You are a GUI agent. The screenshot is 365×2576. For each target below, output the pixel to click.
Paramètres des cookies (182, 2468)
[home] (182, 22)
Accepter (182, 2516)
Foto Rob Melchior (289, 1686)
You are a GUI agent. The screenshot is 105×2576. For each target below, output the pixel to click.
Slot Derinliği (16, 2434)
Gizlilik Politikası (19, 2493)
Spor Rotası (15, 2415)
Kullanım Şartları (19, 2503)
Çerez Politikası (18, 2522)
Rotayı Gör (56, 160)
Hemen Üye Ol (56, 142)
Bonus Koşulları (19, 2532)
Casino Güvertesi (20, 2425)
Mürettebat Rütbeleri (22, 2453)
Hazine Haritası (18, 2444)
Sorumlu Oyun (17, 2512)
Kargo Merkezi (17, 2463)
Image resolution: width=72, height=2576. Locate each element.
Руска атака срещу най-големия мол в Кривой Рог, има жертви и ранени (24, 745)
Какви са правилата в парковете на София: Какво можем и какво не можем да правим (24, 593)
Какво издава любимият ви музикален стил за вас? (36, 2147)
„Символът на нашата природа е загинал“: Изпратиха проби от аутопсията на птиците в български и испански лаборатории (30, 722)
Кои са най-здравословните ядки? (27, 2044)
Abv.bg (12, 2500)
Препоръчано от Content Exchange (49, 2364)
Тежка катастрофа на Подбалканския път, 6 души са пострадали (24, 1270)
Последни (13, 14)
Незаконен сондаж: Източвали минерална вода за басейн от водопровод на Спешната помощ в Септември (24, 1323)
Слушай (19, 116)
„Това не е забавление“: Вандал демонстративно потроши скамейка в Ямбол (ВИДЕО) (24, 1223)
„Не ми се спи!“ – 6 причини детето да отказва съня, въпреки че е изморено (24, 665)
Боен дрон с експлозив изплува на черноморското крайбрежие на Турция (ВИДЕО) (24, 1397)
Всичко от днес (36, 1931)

::::::::

Task description
Each line of the listing should be retyped exactly, with nothing left out.

Written answer
You are a GUI agent. The screenshot is 365×2576. For each target below, output the pixel to click.
Paramètres des cookies (182, 2468)
[home] (182, 22)
Accepter (182, 2516)
Foto Rob Melchior (289, 1686)
You are a GUI agent. The screenshot is 105×2576. For each target below, output the pixel to click.
Slot Derinliği (16, 2434)
Gizlilik Politikası (19, 2493)
Spor Rotası (15, 2415)
Kullanım Şartları (19, 2503)
Çerez Politikası (18, 2522)
Rotayı Gör (56, 160)
Hemen Üye Ol (56, 142)
Bonus Koşulları (19, 2532)
Casino Güvertesi (20, 2425)
Mürettebat Rütbeleri (22, 2453)
Hazine Haritası (18, 2444)
Sorumlu Oyun (17, 2512)
Kargo Merkezi (17, 2463)
Image resolution: width=72, height=2576. Locate each element.
Руска атака срещу най-големия мол в Кривой Рог, има жертви и ранени (24, 745)
Какви са правилата в парковете на София: Какво можем и какво не можем да правим (24, 593)
Какво издава любимият ви музикален стил за вас? (36, 2147)
„Символът на нашата природа е загинал“: Изпратиха проби от аутопсията на птиците в български и испански лаборатории (30, 722)
Кои са най-здравословните ядки? (27, 2044)
Abv.bg (12, 2500)
Препоръчано от Content Exchange (49, 2364)
Тежка катастрофа на Подбалканския път, 6 души са пострадали (24, 1270)
Последни (13, 14)
Незаконен сондаж: Източвали минерална вода за басейн от водопровод на Спешната помощ в Септември (24, 1323)
Слушай (19, 116)
„Това не е забавление“: Вандал демонстративно потроши скамейка в Ямбол (ВИДЕО) (24, 1223)
„Не ми се спи!“ – 6 причини детето да отказва съня, въпреки че е изморено (24, 665)
Боен дрон с експлозив изплува на черноморското крайбрежие на Турция (ВИДЕО) (24, 1397)
Всичко от днес (36, 1931)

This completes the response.